AIM OF THE EXERCISE - Rewrite the part that opens with the line containing "The width and height of the screenshot is (1200, 656)." and closes with the line containing "Click the 149.112.112.112", replacing "checkbox" with "switch" and leaving everything else unchanged. Return only those lines.

========

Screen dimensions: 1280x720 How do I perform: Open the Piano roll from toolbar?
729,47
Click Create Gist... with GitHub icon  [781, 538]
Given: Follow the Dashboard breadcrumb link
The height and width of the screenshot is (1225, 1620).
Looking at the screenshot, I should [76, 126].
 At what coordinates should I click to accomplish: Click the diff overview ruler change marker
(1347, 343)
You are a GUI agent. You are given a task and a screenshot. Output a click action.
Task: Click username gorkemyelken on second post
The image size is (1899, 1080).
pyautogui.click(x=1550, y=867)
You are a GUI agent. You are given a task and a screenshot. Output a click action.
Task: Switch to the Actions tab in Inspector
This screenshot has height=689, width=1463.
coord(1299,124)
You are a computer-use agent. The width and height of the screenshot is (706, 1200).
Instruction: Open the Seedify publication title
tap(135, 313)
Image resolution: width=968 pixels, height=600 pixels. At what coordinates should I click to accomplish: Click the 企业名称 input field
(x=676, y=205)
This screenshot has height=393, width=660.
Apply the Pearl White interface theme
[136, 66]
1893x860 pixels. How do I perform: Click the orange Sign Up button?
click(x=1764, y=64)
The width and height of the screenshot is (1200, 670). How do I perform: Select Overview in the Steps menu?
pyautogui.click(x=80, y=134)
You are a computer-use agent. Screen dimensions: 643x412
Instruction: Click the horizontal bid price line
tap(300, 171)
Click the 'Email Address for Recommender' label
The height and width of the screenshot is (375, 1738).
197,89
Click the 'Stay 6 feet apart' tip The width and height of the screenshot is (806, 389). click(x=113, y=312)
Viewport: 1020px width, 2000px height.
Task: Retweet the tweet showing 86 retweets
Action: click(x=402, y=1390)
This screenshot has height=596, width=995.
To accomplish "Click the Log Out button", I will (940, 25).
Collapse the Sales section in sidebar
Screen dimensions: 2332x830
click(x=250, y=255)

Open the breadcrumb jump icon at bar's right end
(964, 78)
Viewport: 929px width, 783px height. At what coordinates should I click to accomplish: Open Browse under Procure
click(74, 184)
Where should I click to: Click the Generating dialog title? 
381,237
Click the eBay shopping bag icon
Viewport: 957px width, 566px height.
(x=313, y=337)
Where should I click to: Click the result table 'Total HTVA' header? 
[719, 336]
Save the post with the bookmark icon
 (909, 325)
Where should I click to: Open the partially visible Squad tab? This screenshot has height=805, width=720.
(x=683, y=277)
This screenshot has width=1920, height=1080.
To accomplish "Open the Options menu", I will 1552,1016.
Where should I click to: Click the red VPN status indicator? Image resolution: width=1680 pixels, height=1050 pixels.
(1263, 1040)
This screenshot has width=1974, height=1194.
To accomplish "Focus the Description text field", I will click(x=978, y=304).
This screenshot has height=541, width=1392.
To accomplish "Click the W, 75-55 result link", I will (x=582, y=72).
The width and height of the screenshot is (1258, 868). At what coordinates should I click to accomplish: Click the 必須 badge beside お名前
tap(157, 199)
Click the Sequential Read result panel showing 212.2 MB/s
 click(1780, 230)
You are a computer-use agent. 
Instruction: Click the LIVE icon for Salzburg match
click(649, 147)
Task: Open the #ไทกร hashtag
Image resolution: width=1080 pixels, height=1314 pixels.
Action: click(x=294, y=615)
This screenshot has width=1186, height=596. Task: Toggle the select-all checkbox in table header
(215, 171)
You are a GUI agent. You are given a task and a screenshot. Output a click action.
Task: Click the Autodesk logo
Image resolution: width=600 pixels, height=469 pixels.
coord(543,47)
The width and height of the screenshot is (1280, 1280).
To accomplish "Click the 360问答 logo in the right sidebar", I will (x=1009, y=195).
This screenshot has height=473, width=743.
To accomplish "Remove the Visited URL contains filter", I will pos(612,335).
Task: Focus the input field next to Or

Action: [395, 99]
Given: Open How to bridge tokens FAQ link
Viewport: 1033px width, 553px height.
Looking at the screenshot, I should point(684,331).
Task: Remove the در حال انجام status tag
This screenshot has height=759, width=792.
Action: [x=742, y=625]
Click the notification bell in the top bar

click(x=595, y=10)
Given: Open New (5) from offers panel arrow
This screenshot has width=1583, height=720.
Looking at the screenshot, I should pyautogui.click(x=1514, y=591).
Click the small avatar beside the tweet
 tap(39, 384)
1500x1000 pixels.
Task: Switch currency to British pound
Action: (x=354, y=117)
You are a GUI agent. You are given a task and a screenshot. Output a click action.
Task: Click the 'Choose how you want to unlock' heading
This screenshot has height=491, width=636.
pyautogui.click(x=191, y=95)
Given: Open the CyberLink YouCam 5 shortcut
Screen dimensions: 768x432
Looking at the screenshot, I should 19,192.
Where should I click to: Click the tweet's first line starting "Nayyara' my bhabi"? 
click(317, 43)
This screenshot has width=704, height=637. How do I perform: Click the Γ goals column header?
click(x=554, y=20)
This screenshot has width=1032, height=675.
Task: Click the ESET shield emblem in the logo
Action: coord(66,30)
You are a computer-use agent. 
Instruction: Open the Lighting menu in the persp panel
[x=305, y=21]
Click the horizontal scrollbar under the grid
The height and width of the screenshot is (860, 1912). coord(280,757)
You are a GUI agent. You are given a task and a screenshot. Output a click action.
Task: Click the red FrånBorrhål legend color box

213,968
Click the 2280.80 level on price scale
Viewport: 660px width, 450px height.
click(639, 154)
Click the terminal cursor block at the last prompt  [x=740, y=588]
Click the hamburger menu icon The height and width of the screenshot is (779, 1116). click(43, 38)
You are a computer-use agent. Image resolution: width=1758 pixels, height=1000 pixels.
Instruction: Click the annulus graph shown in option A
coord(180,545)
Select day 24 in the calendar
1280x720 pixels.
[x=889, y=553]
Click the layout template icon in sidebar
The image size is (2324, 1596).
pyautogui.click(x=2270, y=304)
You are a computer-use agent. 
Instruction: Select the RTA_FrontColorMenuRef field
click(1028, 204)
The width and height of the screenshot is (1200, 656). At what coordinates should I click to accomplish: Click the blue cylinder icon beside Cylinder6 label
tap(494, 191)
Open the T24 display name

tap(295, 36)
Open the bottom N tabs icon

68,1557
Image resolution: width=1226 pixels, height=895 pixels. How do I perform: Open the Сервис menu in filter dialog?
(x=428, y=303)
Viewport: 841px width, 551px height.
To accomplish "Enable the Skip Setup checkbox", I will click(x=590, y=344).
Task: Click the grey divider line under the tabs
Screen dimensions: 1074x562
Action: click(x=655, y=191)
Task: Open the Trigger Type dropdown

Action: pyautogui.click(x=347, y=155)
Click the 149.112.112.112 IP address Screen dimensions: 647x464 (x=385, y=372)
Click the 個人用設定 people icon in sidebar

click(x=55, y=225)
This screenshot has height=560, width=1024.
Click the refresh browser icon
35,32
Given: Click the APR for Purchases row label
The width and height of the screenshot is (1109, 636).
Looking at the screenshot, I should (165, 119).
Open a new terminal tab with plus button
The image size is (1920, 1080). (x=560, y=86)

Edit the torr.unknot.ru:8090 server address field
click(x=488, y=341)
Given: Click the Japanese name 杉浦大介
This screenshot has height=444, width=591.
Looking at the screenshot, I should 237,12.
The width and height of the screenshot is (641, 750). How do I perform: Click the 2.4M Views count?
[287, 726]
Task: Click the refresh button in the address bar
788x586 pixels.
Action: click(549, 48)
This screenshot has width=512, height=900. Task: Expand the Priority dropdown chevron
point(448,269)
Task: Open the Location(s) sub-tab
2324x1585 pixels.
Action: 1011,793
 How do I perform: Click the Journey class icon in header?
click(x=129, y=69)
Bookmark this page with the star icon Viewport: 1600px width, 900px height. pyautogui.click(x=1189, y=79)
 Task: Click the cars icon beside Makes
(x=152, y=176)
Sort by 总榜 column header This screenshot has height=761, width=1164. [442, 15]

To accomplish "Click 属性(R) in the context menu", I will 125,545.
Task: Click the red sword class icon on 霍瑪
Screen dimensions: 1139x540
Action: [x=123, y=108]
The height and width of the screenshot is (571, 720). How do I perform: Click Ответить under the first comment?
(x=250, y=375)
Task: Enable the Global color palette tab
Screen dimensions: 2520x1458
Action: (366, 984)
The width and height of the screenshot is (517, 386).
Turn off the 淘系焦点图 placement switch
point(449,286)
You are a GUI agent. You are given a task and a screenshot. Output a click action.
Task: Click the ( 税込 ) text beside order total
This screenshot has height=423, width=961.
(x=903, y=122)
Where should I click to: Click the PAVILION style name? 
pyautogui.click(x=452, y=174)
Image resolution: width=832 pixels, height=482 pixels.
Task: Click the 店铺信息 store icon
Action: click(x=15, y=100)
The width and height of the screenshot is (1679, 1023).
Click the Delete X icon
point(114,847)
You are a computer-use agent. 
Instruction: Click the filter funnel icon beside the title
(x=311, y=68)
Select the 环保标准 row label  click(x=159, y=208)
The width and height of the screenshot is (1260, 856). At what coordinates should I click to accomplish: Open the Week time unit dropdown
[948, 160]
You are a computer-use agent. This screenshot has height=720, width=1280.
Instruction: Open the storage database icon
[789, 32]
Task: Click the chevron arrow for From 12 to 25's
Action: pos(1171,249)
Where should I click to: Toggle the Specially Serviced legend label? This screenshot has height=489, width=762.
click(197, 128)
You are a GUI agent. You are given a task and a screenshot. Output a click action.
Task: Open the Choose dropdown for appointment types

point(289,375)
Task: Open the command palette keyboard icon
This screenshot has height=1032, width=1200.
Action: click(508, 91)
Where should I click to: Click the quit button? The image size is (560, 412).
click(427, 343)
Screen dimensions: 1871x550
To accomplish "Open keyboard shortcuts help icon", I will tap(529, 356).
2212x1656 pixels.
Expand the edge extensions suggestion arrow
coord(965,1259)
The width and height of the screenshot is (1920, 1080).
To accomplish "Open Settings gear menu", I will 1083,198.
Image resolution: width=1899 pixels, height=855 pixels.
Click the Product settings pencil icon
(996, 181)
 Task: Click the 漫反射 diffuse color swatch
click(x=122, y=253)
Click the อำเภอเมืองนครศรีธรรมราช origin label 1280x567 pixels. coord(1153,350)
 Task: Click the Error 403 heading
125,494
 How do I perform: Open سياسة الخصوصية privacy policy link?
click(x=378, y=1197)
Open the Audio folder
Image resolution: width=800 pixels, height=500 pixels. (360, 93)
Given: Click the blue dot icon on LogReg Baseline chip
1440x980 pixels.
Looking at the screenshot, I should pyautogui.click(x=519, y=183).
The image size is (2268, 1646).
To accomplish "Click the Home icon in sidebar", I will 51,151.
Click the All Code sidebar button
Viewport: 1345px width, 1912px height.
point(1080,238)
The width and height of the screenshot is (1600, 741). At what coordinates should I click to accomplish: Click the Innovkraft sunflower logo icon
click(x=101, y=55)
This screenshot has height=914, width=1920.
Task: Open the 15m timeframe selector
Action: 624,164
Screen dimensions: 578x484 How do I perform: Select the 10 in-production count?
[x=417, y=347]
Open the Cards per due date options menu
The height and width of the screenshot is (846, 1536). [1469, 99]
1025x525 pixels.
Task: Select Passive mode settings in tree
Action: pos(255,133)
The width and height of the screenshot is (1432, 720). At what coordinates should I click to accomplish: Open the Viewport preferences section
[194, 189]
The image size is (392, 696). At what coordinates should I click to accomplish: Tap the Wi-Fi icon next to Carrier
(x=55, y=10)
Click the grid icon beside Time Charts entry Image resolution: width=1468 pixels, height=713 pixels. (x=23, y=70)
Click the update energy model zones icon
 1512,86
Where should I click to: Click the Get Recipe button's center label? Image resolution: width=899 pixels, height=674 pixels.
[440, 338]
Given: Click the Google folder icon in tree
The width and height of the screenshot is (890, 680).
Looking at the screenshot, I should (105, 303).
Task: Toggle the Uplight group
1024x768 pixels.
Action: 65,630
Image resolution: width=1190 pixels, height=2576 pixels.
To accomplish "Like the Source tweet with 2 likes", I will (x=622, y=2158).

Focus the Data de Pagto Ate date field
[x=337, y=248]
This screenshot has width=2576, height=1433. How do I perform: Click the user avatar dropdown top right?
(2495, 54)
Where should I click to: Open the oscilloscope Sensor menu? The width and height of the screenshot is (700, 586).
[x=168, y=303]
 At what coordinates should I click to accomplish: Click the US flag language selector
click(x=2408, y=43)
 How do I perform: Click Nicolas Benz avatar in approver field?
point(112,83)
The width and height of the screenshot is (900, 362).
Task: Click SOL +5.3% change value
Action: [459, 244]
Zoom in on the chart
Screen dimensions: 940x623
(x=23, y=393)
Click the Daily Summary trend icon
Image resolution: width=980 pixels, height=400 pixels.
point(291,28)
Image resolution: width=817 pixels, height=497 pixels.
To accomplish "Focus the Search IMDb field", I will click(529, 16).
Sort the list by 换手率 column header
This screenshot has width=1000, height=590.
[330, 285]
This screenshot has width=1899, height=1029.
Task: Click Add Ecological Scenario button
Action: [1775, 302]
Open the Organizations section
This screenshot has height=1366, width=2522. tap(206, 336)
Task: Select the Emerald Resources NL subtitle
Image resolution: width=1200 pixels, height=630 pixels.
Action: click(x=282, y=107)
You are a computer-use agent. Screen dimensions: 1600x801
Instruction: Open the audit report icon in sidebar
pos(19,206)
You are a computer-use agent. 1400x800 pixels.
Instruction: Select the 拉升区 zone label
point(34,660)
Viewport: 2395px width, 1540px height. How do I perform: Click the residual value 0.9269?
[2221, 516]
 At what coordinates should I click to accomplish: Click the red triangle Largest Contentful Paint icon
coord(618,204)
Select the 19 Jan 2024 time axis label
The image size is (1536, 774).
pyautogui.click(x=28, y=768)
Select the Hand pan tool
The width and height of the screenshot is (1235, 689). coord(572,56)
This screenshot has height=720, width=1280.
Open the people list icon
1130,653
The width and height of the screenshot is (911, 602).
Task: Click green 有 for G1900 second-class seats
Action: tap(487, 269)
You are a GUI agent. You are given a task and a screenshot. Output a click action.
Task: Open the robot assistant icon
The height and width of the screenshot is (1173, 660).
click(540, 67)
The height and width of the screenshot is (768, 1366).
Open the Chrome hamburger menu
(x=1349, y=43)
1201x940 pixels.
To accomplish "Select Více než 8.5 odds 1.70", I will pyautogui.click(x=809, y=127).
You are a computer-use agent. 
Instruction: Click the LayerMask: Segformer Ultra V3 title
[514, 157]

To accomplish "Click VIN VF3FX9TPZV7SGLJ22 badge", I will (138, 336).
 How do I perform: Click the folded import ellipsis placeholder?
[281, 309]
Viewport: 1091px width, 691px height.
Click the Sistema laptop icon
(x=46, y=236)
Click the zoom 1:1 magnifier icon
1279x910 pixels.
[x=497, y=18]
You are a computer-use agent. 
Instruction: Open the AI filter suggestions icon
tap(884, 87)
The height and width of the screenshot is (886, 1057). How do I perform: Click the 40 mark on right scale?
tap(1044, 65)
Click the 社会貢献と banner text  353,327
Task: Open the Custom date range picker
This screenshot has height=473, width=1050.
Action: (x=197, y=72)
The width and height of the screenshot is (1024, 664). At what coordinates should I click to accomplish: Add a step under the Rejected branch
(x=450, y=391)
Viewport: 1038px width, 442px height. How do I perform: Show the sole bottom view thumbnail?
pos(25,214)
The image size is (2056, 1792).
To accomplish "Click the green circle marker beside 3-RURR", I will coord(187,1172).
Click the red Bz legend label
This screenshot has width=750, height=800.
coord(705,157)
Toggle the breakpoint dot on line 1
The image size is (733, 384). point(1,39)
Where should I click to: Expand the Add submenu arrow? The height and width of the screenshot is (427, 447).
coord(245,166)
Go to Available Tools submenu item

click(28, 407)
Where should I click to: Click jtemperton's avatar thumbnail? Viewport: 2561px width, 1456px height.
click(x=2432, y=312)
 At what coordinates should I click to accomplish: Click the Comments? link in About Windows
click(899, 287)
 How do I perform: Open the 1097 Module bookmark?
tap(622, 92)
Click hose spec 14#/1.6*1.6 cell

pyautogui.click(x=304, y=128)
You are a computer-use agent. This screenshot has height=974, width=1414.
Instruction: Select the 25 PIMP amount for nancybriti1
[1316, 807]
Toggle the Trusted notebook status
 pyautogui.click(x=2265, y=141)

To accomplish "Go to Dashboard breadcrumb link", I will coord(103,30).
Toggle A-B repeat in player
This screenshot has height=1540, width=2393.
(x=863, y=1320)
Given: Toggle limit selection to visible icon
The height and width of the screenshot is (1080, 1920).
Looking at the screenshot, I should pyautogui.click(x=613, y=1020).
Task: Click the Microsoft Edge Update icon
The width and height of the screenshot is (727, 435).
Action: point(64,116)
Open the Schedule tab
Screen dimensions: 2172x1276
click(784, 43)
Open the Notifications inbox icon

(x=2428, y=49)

========

EXERCISE ANSWER -
The width and height of the screenshot is (1200, 656). At what coordinates should I click to accomplish: Click the blue cylinder icon beside Cylinder6 label
tap(494, 191)
Open the T24 display name

tap(295, 36)
Open the bottom N tabs icon

68,1557
Image resolution: width=1226 pixels, height=895 pixels. How do I perform: Open the Сервис menu in filter dialog?
(x=428, y=303)
Viewport: 841px width, 551px height.
To accomplish "Enable the Skip Setup switch", I will click(x=590, y=344).
Task: Click the grey divider line under the tabs
Screen dimensions: 1074x562
Action: click(x=655, y=191)
Task: Open the Trigger Type dropdown

Action: pyautogui.click(x=347, y=155)
Click the 149.112.112.112 IP address Screen dimensions: 647x464 (x=385, y=372)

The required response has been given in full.